Un an après le crash de la Germanwings, qui a fait 150 morts, le BEA vient de rendre son rapport final. Les experts recommandent un renforcement du contrôle médical et psychologique des pilotes afin d'améliorer la sécurité des vols.

Le 24 mars 2015, le copilote de l'A320 de la Germanwings, Andreas Lubitz, se retrouvait seul dans la cabine de pilotage et précipitait l'avion et ses 149 autres passagers contre un flanc de montagne, dans les Alpes de Hautes-Provence.

L'objectif du BEA, c'est tout d'abord de revenir sur les circonstances du drame. Un cas unique de suicide pour une compagnie aérienne occidentale. Quelles ont été les défaillances? Comment éviter qu'un tel drame se reproduise?

Base de donnée aéro-médicales en cours de constitution

L'agence européenne de sécurité aérienne (EASA) a déjà recommandé la présence permanente de deux personnes dans le cockpit tout au long du vol. C'est ce qu'on appelle "la règle des quatre yeux": si un des pilotes doit s'absenter, une hôtesse ou un steward doit rejoindre le cockpit, pour pouvoir intervenir en cas de problème. Une mesure appliquée aux Etats-Unis depuis les attentats du 11-Septembre. En Europe, cette mesure n'est pas encore obligatoire, mais largement appliquée depuis le crash.

En ce qui concerne le verrouillage des cockpits, pour l'instant, le système de sécurité reste inchangé. Ils sont blindés, afin d'éviter toute intrusion. En terme de suivi psychologique des pilotes – la faille dans l'accident de la Germanwings - aucune nouvelle mesure n'a été mise en place pour l'instant.

"Il semblerait qu'une autre mesure, la base de données aéro-médicales - une base de données réservée aux médecins à l'intérieur de l'Europe, de telle façon que chaque médecin européen pourrait s'y référer - est en cours de constitution", indique le commandant de bord Yves Deshayes, vice-président du Syndicat national des pilotes de ligne (SNPL). "Mais à ma connaissance, elle n'est pas opérationnelle aujourd'hui. Je ne suis pas certain qu'on trouvera un jour la mesure qui empêchera totalement ce genre de choses".

"Renforcer les centres d'expertise médicale du personnel naviguant"
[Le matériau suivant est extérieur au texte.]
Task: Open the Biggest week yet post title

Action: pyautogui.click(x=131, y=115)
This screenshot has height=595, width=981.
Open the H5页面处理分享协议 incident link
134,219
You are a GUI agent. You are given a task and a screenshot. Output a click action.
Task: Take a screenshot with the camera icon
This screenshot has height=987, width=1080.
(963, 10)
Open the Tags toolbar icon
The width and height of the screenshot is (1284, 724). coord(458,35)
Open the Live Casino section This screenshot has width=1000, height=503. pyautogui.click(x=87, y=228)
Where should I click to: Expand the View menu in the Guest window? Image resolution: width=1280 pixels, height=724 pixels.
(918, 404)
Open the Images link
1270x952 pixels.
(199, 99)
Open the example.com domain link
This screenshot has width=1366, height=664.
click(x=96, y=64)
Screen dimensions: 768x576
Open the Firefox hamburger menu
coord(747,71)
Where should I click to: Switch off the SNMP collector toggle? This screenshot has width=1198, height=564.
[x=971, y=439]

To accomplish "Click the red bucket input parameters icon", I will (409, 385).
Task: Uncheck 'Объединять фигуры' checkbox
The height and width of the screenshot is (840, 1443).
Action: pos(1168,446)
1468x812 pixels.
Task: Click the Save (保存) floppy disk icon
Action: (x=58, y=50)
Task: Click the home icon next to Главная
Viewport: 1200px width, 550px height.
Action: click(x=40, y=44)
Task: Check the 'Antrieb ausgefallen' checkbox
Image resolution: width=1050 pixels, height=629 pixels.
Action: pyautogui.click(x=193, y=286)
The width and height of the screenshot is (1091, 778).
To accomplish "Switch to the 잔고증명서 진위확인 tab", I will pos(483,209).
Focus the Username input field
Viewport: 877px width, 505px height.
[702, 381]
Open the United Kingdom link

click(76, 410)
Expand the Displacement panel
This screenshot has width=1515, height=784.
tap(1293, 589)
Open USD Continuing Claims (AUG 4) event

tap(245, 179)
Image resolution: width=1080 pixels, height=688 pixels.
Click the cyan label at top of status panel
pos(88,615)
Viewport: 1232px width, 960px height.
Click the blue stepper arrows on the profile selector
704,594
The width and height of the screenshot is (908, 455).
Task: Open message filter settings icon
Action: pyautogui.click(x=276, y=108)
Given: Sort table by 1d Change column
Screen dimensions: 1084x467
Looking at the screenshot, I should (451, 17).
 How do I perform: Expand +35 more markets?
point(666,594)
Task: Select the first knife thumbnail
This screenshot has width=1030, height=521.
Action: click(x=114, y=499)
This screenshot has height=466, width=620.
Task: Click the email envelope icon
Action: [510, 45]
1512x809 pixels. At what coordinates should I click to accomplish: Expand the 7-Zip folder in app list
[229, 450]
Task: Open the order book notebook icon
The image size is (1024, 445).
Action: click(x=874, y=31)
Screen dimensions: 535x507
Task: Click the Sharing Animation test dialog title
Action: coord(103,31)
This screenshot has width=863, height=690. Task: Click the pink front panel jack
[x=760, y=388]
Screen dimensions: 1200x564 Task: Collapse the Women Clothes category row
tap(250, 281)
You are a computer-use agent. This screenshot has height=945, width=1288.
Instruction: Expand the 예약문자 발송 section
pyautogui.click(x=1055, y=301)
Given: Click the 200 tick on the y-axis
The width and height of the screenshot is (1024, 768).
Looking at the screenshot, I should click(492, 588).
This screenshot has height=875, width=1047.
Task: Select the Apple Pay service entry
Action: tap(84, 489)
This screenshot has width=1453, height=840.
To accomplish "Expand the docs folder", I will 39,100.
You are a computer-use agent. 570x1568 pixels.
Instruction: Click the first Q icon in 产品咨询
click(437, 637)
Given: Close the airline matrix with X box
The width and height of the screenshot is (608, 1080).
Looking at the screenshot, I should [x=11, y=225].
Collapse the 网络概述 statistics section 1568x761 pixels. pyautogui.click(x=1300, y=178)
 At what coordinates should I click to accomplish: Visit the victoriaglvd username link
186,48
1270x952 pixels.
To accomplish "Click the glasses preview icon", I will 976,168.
Pour Gérard Arnoux, ancien commandant de bord et président du comité de veille de la sécurité aérienne, les solutions sont "claires":

"Maintenir, renforcer les centres d'expertise médicale du personnel naviguant (CEMPN). Mais en tout état de cause, c'est exactement le contraire que ce que l'aviation civile entend faire. Puisqu'elle parle, pour des raisons de coûts, de supprimer les CEMPN français. Et à la lumière de cet accident, c'est la dernière chose à faire. Ensuite, travailler sur la reconnaissance biométrique de pupilles pour l'ouverture de la porte du poste (…) Jusqu'à présent, ce qu'on n'a fait pour résoudre le problème en France, c'est rien du tout".